(Stored entries)
* Start *
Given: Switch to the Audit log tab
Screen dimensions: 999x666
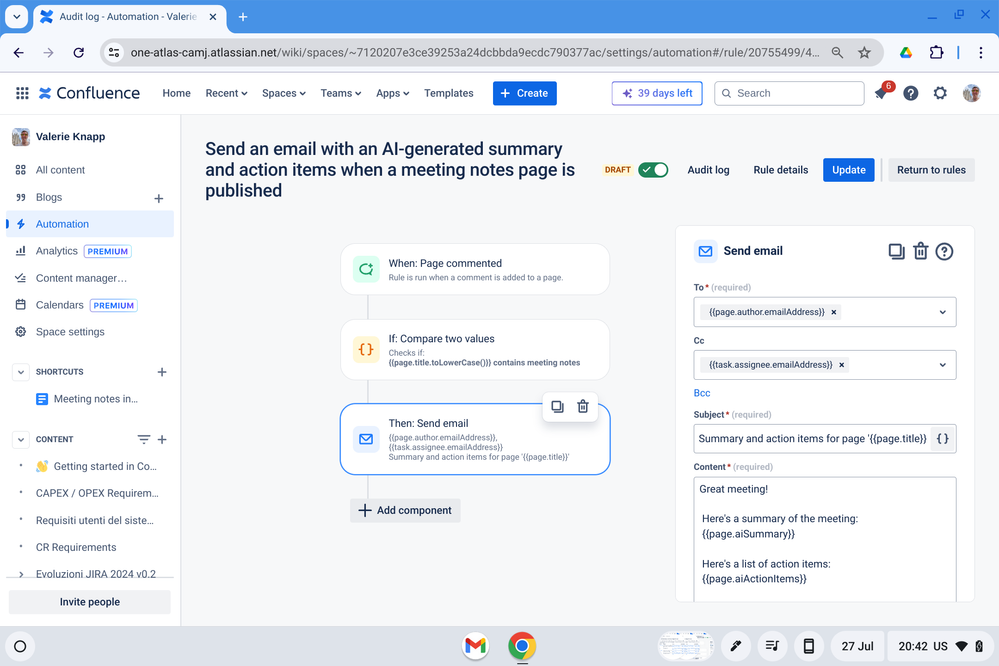Looking at the screenshot, I should [x=708, y=170].
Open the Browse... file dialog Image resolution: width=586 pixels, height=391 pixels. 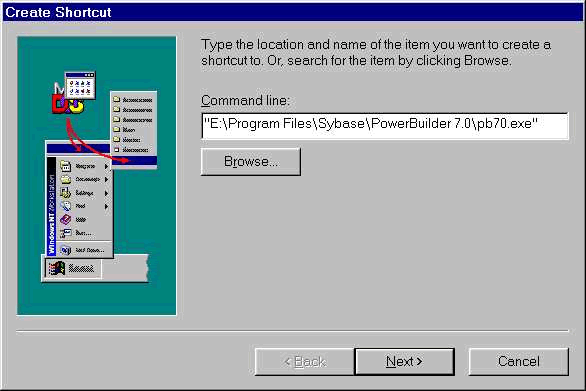click(251, 161)
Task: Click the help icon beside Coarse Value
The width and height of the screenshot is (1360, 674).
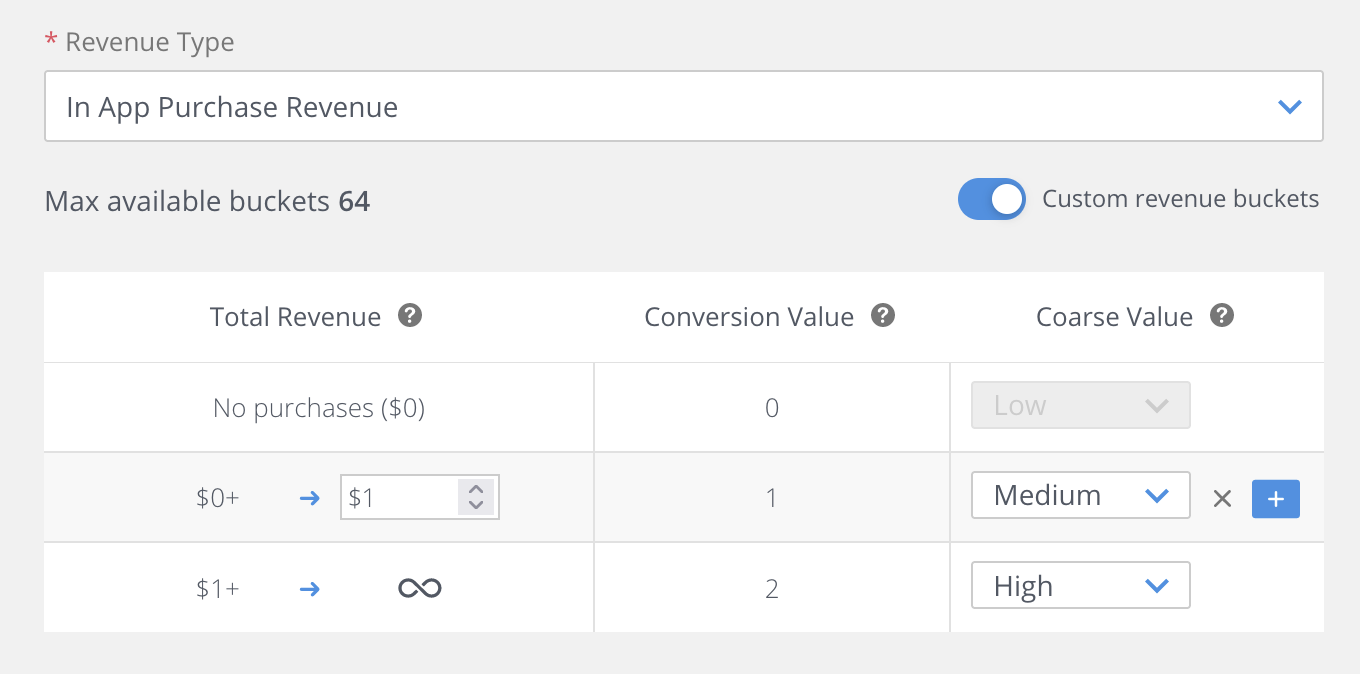Action: click(1221, 315)
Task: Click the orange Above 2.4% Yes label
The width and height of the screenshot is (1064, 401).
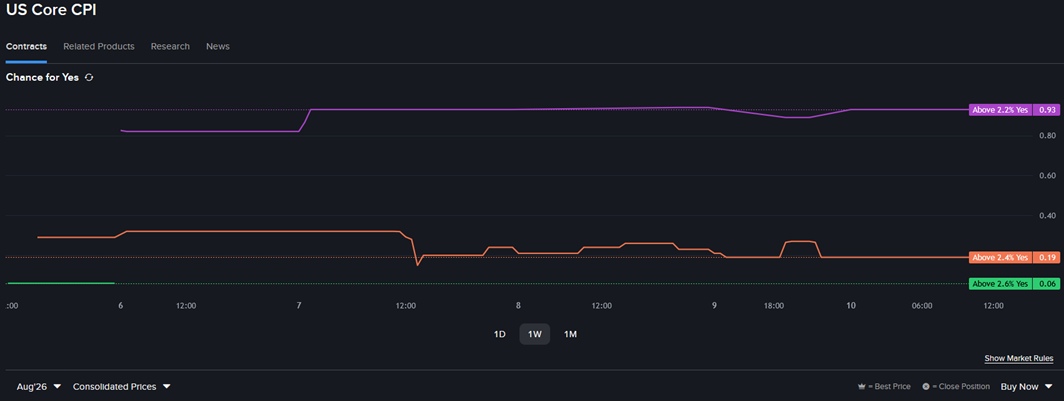Action: pos(1000,257)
* End *
Lay out the listing as a Markdown table with the columns "Row" and "Line," starting with the line that contains "Task: Click the help icon beside Coarse Value" and going on through the end of the listing. Number each row, skip blank lines, and leave the pictures out.

| Row | Line |
|---|---|
| 1 | Task: Click the help icon beside Coarse Value |
| 2 | The width and height of the screenshot is (1360, 674). |
| 3 | Action: click(1221, 315) |
| 4 | Task: Click the orange Above 2.4% Yes label |
| 5 | The width and height of the screenshot is (1064, 401). |
| 6 | Action: pos(1000,257) |